The following key tips and pointers come from our own staff who moved to our region and other tips that often come as a surprise to people who have not lived in New Zealand houses before.

  • Ideally the house should be north-facing in NZ, in order to catch the most sun in the day (remember this if you are moving from the other side of the world!)
  • Most NZ houses do not have double glazing or central heating, so our houses are colder than what you might be used to - hence the north facing home is preferable.
  • Most homes do however have a heat-pump or multi-fuel burner fireplace together with lovely large windows to catch the sun in the day, and thick curtains to keep the heat in at night. Most houses also have insulation in the form of "Pink Batts" - a NZ brand of thermal insulation used in ceilings and in between walls.
  • Kiwis have a habit of heating up the living room area only when its cold, and the rest of the house is kept cooler until the evening when the doors are opened for the heat to flow down
  • If the house doesn't have a heat pump, they are easy to have installed and often quite cost effective. Central heating can also be retro-fitted in many homes.
  • Schools are zoned, so it is important to consider the location of the property you are looking at in relation to the schools within that zone.
  • The cheapest properties in Dunedin and Invercargill tend to be targeted towards University students, and not for professionals and families
  • Properties are usually rented and sold unfurnished, with only a stove/oven provided (you will need to organise your own fridge/freezer, washing machine etc).
  • Sometimes you can pick up a furnished rental property (or house sit) which is helpful when your household goods are still being freighted
  • When renting a property, the landlord pays for the local body rates.

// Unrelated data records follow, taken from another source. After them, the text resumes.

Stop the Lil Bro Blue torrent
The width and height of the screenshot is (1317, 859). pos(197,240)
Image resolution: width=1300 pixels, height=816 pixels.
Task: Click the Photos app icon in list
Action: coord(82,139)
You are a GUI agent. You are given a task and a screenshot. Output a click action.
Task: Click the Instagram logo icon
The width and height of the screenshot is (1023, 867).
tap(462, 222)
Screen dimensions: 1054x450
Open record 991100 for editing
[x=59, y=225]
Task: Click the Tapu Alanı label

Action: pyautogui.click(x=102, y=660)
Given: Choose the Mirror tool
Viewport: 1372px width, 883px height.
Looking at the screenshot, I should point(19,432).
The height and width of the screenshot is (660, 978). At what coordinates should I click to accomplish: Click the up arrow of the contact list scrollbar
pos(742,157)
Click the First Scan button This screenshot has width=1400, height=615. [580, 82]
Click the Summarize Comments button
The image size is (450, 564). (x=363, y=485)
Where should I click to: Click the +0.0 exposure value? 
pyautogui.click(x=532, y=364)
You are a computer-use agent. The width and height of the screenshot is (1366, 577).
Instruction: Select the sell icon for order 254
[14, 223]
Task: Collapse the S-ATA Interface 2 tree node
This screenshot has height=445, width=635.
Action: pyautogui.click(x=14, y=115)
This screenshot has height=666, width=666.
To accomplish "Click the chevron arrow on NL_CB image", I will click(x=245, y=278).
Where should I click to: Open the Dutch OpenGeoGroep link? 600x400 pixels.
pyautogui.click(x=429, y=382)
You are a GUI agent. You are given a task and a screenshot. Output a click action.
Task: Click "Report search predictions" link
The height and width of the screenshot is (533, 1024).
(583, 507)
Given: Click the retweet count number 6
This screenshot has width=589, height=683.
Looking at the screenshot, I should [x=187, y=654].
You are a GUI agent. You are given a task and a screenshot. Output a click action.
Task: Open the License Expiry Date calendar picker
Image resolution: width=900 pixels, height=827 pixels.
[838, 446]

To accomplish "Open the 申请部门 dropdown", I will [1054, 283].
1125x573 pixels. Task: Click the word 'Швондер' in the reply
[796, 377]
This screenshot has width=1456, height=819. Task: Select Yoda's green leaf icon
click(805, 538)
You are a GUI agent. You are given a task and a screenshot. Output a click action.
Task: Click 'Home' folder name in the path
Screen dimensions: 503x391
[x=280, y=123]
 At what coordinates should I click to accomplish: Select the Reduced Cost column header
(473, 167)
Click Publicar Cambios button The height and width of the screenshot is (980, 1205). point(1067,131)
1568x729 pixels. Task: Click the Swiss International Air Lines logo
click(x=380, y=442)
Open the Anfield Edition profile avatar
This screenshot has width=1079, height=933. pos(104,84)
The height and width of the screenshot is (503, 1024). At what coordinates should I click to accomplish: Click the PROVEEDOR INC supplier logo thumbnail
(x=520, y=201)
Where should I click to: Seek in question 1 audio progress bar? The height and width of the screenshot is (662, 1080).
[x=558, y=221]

You will pay for the agreed rental rate and for your own electricity and telephone/internet bills.
  • When buying a property, you will be responsible for the local body rates.
  • Visit the city council websites for further information:
  • The Consumer Build website (partnership with Department of Building and Housing) has useful information regarding important checklists when buying a house.   
  • Take your time before buying a house - get to know the city and the types of housing available and talk to your colleagues who will be happy to offer their advice too.